203) Have been cleaning out my old entries of World Wide Recipes from November and December, so that I can start the new year with a slimmed-down Hotmail account.
This entry, from November 5, is funny enough that I'd like to reprint it here. The theme for recipe submissions at the time was "A Local Specialty From My Corner of Recitopia" (or, as the rest of us call it, "the world"). Reader Karen Bollan in the UK posted this submission:
| "Dear Chef,
I'm not sure this classifies as a recipe or a food funny, but it occurred to me while pondering what I could send from my corner of the Empire. I live in Bow, London. This is the heart of the East End, home to Cockneys (who do NOT sound like Dick Van Dyke in Mary Poppins). [...] Pie and Mash is a 'delicacy' much prized by many people born and raised in the East End. Please note that I have never heard of it being made at home and was an early version of fast food for poor Londoners. Hence quantities and cooking times are all invented by me!
Pie 'N Mash with Liquor
Pie 5 pounds short crust pastry 8 pounds minced meat (don't ask, you might not like the answer, its supposed to be beef but could be ?)
Mash 10 pounds potatoes
Liquor (parsley sauce) 1 gallon stock/water 2 cups parsley 1 cup flour to thicken
Serves: One small lunchtime rush (please note that Pie and Mash shops - no they're not called restaurants, are all usually closed by 7pm)
Roll out pastry. Meanwhile cook minced meat (cheapest hamburger mince with lots of fat) add water and make sure its runny so its cooking in own gravy. Put pastry into individual rectangular pie dishes (4in by 3 in by 2 in deep) then put in meat/gravy/grease combination and cover with pastry. Pies go into very hot oven (400F ?) and are cooked when top is burnt and bottom is soggy.
Mash: Boil potatoes until falling apart.
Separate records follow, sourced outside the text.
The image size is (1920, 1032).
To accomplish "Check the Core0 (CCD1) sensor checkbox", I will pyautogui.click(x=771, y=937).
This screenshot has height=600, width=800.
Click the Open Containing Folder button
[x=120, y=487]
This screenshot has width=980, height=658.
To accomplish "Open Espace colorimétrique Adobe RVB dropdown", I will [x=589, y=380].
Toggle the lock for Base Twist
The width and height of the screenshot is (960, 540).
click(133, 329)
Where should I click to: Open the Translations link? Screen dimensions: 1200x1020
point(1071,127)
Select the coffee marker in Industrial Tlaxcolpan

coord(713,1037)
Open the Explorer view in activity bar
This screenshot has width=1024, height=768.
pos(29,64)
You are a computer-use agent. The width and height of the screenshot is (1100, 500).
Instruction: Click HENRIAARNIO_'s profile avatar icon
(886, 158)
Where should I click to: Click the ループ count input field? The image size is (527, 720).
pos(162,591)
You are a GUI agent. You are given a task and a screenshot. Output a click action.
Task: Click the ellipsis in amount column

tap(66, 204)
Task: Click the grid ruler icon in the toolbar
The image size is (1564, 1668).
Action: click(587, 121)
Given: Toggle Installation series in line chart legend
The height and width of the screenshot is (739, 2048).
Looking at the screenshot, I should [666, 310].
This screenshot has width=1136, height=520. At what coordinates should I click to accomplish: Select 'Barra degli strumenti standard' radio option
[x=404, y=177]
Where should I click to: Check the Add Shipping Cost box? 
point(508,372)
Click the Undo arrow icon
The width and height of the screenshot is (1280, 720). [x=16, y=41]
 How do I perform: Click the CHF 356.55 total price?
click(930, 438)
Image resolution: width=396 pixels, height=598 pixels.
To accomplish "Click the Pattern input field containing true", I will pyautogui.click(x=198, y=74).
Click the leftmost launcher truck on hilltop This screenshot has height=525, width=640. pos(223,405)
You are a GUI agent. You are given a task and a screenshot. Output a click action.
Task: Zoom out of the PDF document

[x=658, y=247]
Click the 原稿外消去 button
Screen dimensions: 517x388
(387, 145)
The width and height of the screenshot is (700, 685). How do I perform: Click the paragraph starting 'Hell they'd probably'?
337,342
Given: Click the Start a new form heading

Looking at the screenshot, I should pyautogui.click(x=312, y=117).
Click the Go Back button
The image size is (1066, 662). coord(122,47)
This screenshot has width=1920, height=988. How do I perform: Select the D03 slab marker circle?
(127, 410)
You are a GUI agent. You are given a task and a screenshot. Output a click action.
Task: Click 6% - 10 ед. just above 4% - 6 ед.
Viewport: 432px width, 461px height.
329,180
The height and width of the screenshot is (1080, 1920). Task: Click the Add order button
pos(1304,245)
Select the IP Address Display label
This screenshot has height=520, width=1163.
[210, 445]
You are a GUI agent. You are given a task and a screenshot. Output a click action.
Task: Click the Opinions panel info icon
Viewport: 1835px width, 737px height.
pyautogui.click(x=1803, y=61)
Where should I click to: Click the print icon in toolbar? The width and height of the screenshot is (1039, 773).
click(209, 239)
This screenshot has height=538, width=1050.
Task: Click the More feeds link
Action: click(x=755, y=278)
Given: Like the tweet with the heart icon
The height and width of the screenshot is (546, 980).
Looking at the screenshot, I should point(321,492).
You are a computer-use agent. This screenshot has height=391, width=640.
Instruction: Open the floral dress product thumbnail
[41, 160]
Partially drain then mash ensuring to leave in small and medium sized lumps.
Liquor: Heat stock, add parsley and then stir in flour, or other thickening agent. End result: cloudy green liquid that should resembles snot as closely as possible.
Serve onto chipped plate with mis-matched cutlery, which you must take from serving counter to table yourself, no trays provided. Only sweet sugary drinks are allowed, well maybe a diet cola if your lucky. Finally pour non-brewed condiment - this is a fake version of vinegar - over pie, mash and liquor.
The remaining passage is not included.